Fabric Flex

Big picture

One aspect of clothing comfort is how easily the body can move while wearing the garment. Fabrics move with and conform to the body in different ways depending on fabric structure and fiber content.

What’s the goal?

To help young designers understand that fabric structure and fiber type influence fabric elongation and recovery, which is important to consider when selecting fabrics for garments requiring easy movement.


Designers work in pairs (groups of 2).

Let’s get started!

  1. Show the PowerPoint.
  1. Each pair of young designers should have four 4” x 10” fabric strips. Have them identify the four fabrics as: woven (plain weave), T-shirt jersey knit, dancewear knit, and non-woven (Tyvek®).
  2. Have young designers measure the un-stretched length of their first fabric by laying the fabric flat on a table. Have one partner hold the fabric flat while the other uses the measuring stick to read the length and record it on the handout as Initial Length (It should be 10 inches).

    Tip: You may want to instruct Young Designers to measure to the nearest ¼ of an inch and to express the result in decimal format for easier calculations, e.g. 11.25 inches.

  3. Now have the young designers hold one end of the fabric in place while the partner stretches the fabric as far as possible. Record this as Stretched Length.
  4. Let go of one end of the fabric and observe how the fabric behaves with the stress removed. Record on the handout whether it returns completely to its original state and whether it returns right away or slowly.
  5. Repeat steps 2-4 measurements with each of the other three fabric strips.
  6. Have the young designers calculate Percent Elongation as:

Stretched length – Initial length  x 100 = % Elongation

                Initial length…………………………………………….


Elongation: the amount a stressed fabric is extended, expressed as a percentage of the original length.


  1. ASK: Which fabric elongated least? Why do you think this fabric did not elongate?
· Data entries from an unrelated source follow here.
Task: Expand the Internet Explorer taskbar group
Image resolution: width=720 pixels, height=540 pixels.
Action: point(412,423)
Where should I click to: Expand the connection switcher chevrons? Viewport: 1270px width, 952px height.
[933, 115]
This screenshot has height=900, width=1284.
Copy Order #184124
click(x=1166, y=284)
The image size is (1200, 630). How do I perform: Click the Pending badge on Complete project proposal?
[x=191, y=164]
Would this fabric be a good choice for athletic apparel?
    • ANSWER: The response should be the non-woven. Fabric structure affects fabric elongation. A non-woven fabric structure locks the fibers in place with heat, glue, or tangling. There is no room for fiber movement in this structure. A rigid fabric does not conform to the body easily and can make movement more difficult.
  2. ASK: Which fabric elongated the most? Why do you think this fabric elongated so much? Did you notice how this fabric snapped back to its original shape? How does this quick recovery make this fabric ideal for dancewear?
    • ANSWER: The answer should be the dancewear fabric. This fabricelongates very easily for two reasons: First, it is a knit, and the loops inknit fabrics flatten and stretch when pulled. Second, this fabric contains a fiber called spandex.


      Recovery: Recovery is the ability of a material to return to its original state when a stress is removed.

      Spandex: Spandex is a manufactured fiber made of a combination of flexible and rigid segments of a polymer* called polyurethane. Spandex will stretch up to seven times in length and return to its original measurement! Clothing labels often list elastane, the international name for spandex, or LYCRA®, a prominent brand of spandex.

  3. ASK: How did the recovery of the T-shirt knit compare to that of the dancewear fabric?
    • ANSWER: The T-shirt knit should have stretched easily, but not as much as the dancewear fabric, and it should have recovered slowly. Fabrics that do not recover well create baggy knees in pants.
    • ANSWER: The right angles of a woven fabric align yarns next to one another with little room for movement. A tightly woven fabric will not stretch easily in either warp or weft direction (unless the yarns themselves are stretchy), but will stretch in the bias direction (at a diagonal to the warp and weft).

Take it Further

  1. Cut woven fabric in warp, weft, and bias directions. Compare elongation and recovery.
  2. Cut strips of T-shirt jersey knit with the courses in the lengthwise and crosswise direction. Compare the elongation.  Jersey stretches much more in the course direction than in the wale direction.  It is important for a designer to orient a fabric correctly in a garment to make use of elongation properties.

    Warp: Warp is the lengthwise direction of a woven fabric.  Warp yarns are threaded first onto a loom to give structure to a fabric.

    Weft: Weft is the crosswise direction of a fabric.  Weft yarns do not need to be as strong as warp yarns, and sometimes have a little bit of stretch.

    Bias: Bias is the diagonal direction of a woven fabric.  Warp and weft yarns are both stressed when fabric is pulled in the bias direction, so they will move out of place and the fabric will elongate. 

    Neckties are always cut “on the bias” so that they can curve around the neck easily with a little stretch. 

    Course: Courses are the horizontal loops across the width of jersey knit, seen easily on the fabric back.

    Wale:  The fine vertical ribs in a jersey fabric seen on the right side of the fabric.

  3. Compare athletic mesh to a T-shirt knit. T-shirt knit is a weft knit  Athletic mesh is a warp knit, and will not stretch unless it contains spandex yarn.

    Weft knit: one yarn traverses back and forth adding loops in each row.

    Warp knit: many yarns are linked together as they move vertically simultaneously.